#### [Problem statement]
Where "accomplish" occurs in a line of the entries below, copy that line.

Raw data START

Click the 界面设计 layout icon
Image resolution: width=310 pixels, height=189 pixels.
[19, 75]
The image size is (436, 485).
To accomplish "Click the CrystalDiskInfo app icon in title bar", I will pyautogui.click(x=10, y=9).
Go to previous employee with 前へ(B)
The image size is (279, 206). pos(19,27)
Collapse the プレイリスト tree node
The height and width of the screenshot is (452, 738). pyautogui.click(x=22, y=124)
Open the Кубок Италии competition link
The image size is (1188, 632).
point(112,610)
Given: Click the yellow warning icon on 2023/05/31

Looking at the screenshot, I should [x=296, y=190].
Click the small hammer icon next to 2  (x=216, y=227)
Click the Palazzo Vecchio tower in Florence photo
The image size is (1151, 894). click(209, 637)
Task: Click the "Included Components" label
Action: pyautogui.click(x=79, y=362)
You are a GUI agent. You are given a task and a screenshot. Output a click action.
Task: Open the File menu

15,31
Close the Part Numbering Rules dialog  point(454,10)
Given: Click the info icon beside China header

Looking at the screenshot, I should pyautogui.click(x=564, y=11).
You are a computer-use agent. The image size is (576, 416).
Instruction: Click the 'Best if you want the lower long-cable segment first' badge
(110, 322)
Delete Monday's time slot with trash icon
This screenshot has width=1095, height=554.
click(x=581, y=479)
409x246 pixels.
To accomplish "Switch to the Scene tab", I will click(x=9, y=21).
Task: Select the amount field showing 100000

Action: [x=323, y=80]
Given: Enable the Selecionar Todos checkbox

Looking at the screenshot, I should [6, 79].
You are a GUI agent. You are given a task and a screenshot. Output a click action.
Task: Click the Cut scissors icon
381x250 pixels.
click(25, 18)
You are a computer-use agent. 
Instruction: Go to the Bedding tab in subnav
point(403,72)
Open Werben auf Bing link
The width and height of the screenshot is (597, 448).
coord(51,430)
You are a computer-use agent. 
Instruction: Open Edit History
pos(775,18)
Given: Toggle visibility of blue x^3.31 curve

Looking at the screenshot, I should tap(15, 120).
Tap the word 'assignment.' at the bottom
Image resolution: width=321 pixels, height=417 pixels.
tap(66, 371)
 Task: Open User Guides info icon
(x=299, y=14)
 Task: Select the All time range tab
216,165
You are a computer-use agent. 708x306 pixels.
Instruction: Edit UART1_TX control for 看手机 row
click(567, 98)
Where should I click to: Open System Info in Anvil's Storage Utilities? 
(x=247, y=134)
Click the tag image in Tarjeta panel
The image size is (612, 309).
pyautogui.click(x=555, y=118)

Raw data END

#### [Result of this task]
To accomplish "Click the CrystalDiskInfo app icon in title bar", I will pyautogui.click(x=10, y=9).
To accomplish "Switch to the Scene tab", I will click(x=9, y=21).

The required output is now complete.